We usually talk about it from the perspective of ‘taking responsibility’.

But underlying even that is the idea that actions have a reaction, that effects have causes, and that you can recognize that your action caused an outcome.

Sometimes the only way a person learns this basic lesson from the universe is when they consistently have a negative outcome as a result of their behaviors.

Others only learn it when they are in a relationship where they can process their shame responses first before being faced with their ‘sins’.

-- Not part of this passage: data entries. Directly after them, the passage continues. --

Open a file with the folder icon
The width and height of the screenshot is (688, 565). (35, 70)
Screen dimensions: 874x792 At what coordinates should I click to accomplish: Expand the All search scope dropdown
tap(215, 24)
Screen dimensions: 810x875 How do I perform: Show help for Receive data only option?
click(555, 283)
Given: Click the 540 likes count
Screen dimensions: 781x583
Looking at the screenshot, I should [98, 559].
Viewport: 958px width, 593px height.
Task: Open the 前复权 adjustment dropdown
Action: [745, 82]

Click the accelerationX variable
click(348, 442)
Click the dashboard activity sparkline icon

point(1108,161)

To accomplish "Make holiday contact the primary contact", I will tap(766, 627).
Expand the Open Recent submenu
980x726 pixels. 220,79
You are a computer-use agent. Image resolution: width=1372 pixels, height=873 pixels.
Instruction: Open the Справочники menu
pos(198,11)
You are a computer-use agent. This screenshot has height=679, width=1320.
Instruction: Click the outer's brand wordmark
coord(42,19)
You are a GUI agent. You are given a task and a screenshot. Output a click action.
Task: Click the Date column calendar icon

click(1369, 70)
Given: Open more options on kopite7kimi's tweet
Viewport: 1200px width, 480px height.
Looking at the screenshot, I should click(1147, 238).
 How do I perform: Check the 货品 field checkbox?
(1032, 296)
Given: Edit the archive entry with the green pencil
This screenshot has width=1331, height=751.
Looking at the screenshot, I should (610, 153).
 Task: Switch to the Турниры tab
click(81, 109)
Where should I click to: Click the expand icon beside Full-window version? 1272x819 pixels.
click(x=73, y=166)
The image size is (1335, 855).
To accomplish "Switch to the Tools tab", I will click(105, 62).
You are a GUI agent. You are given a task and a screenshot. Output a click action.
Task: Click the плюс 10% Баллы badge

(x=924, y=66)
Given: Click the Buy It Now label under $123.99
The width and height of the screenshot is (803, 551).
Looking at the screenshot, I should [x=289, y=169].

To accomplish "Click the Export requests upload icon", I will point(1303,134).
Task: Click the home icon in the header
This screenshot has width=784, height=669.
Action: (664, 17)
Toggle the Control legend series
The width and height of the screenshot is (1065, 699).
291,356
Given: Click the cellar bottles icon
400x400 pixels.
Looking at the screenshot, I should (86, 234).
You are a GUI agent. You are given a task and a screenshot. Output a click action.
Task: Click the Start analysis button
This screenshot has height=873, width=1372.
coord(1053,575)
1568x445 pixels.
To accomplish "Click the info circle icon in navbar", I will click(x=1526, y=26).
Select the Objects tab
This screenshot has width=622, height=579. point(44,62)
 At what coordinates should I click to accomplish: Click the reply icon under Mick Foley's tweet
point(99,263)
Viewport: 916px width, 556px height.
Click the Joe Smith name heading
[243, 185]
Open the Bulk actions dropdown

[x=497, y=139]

Interestingly, this idea is a fundamental concept behind Christianity:

God extends you grace, you have been ‘saved’, so it is therefore ’emotionally safe’ to look at yourself, especially since you are reassured that everyone has sinned. And even then, many Christians go on to shame others while expecting people to extend them grace and mercy, because their project their shame on someone ‘safe’ like the current society outcasts.

The Raised By Narcissists subreddit handles the shame by using the concept of ‘fleas’: “you lay down with dogs, and you get fleas”.

Basically that your toxic and abusive behaviors are not your fault, they are the fault of your parents or partner, because being with them impressed those toxic and abusive behaviors on you. So you can look at yourself without shame, or less shame, because your actions are not your ‘fault’.

Therapists encourage change by empathizing with someone and being emotionally attuned to them.

By feeling unconditionally accepted no matter what they say or feel or think, by not feeling judged, they are able not to feel shame when looking at themselves and their actions. That is the point when they can begin to accept cause-and-effect.

Having a safe, loving parent is where we safely learn cause and effect.

So instead of being a tool of shame, it was a tool of teaching and love and support.

Pay attention to whether you or the person you are dealing with is able to link cause and effect.
Pay attention to whether they are shame-oriented.

This will let you know if you are dealing with someone who can (1) accept reality, (2) accept influence, and (3) is growth-oriented.